I know how to program in Python. What does this do?¶
With these tools it’s possible to:
a) Serialize Dryad metadata to Dataverse JSON
b) Transfer Dryad studies to Dataverse without any knowledge of the somewhat complex Dataverse API
c) Monitor changes in status
So why would I need this?¶
-
You are a researcher and you wish to deposit via API into Dataverse repository. You can use the tools with this package to that without needing to understand the APIs and formats of two separate platforms.
-
You’ve used Dryad, but the Dataverse JSON and API is unfamiliar and complex.
-
You want to write your Dryad JSON and have it convert automatically to Dataverse’s much more complex one.
-
Your institution has researchers who have deposited data into Dryad and you wish to copy them into the Dataverse repository which contains the bulk of your institution’s research data (for example, the Dataverse repository at https://borealisdata.ca).
-
And on top of that, you don’t want to keep checking to see if there were any updates, so you wish to automate the process.
Basic usage¶
Converting JSON¶
>>> #Convert Dryad JSON to Dataverse JSON and save to a file
>>> import dryad2dataverse.serializer
>>> i_heart_dryad = dryad2dataverse.serializer.Serializer('doi:10.5061/dryad.2rbnzs7jp')
>>> with open('dataverse_json.json', 'w') as f:
f.write(f'{i_heart_dryad.dvJson}')
>>> #Or just view it this way in a Python session
>>> i_heard_dryad.dvJson
Transferring data¶
Note: a number of variables must be set [correctly] for this to work, such as your target dataverse. This example continues with the Serializer instance above.
>>> import dryad2dataverse.transfer
>>> dv = dryad2dataverse.transfer.Transfer(i_heart_dryad)
>>> # Files must first be downloaded; there is no direct transfer
>>> dv.download_files()
>>> # 'dryad' is the short name of the target dataverse
>>> # Yours may be different
>>> # First, create the study metadata
>>> dv.upload_study(targetDv='dryad')
>>> # Then upload the files
>>> dv.upload_files()
Change monitoring¶
Because monitoring the status of something over time requires persistence, the dryad2dataverse.monitor.Monitor object uses an SQLite3 database, which has the enormous advantage of being a single file that is portable between systems. This allows monitoring without laborious database configuration on a host system, and updates can be run on any system that has sufficient storage space to act as an intermediary between Dryad and Dataverse. This is quite a simple database, as the documentation on its structure shows.
If you need to change systems just swap the database to the new system.

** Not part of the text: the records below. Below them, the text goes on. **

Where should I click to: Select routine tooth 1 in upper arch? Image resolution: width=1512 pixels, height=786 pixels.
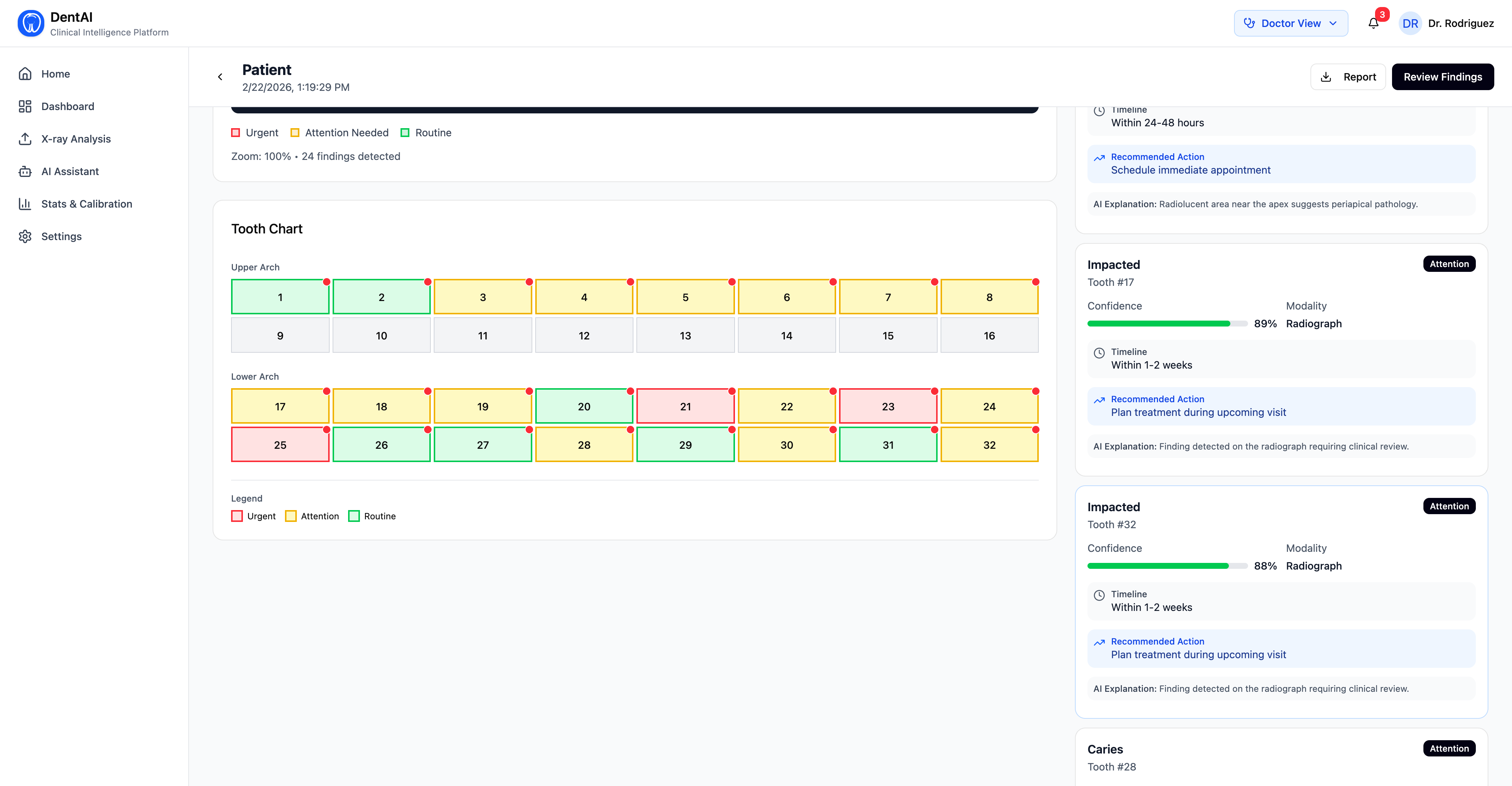[280, 297]
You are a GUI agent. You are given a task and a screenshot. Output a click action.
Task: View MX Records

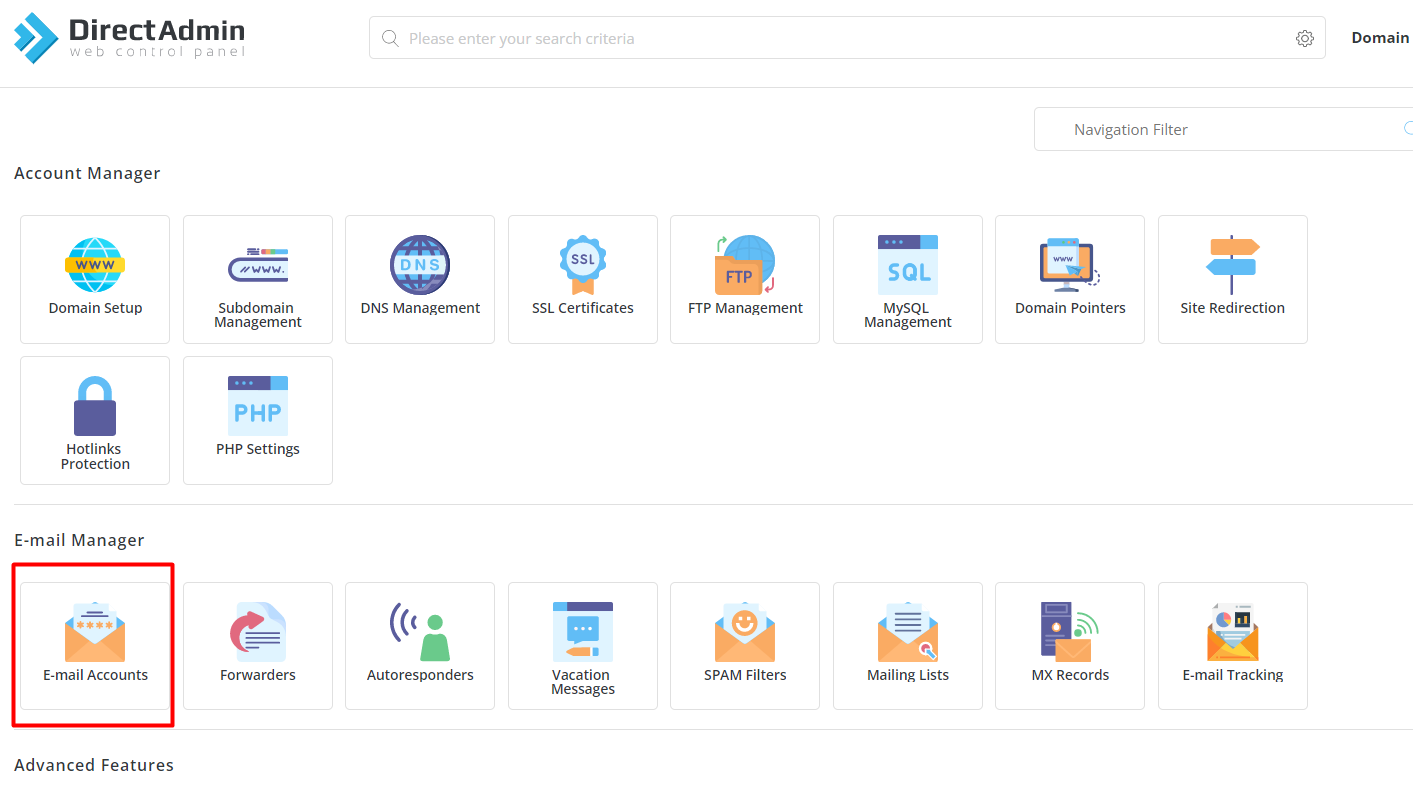1069,645
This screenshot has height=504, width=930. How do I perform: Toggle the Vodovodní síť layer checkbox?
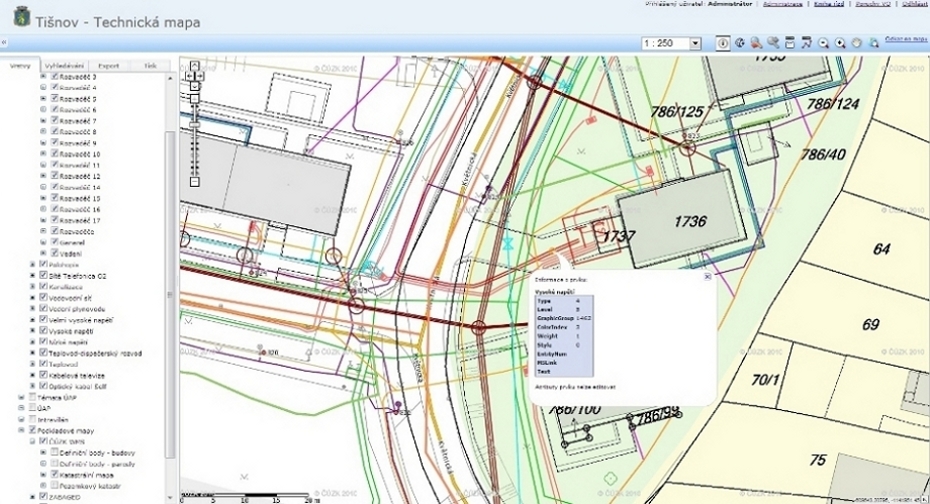pos(43,297)
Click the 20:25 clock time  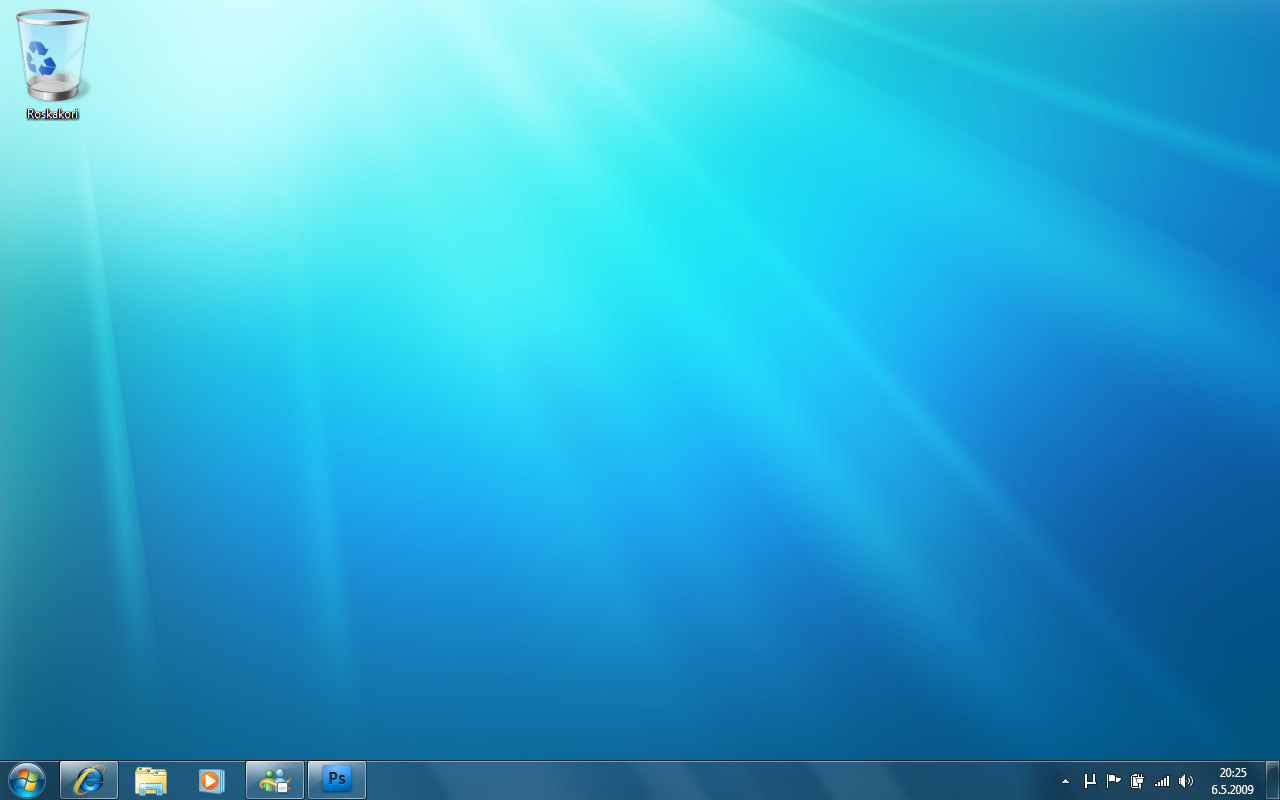click(1232, 773)
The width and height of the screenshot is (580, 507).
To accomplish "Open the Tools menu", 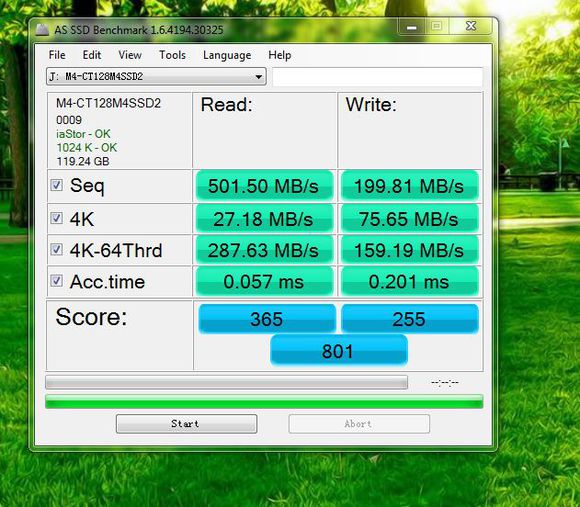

In theory you could run it from a Raspberry Pi Zero that you have in a desk drawer, although that may not be the wisest idea. Maybe use your cell phone.
Monitoring changes requires both the Serializer
and Transfer
objects from above.
>>> # Create the Monitor instance
>>> monitor = dryad2dataverse.monitor.Monitor()
>>> # Check status of your serializer object
>>> monitor.status(i_heart_dryad)
{'status': 'new', 'dvpid': None}
>>> # imagine, now that i_still_heart_dryad is a study
>>> # that was uploaded previously
>>> monitor.status(i_still_heart_dryad)
{'status': 'unchanged', 'dvpid': 'doi:99.99999/FK2/FAKER'}
>>> #Check the difference in files
>>> monitor.diff_files(i_still_heart_dryad)
{}
>>> # After the transfer dv above:
>>> monitor.update(transfer)
>>> # And then, to make your life easier, update the last time you checked Dryad
>>> monitor.set_timestamp()
That’s great! I’m going to use this for my very important data for which I have no backup.¶
The dryad2dataverse library is free and open source, released under the MIT license. It’s also not written by anyone with a degree in computer science, so as the MIT license says:
Software is provided "as is", without warranty of any kind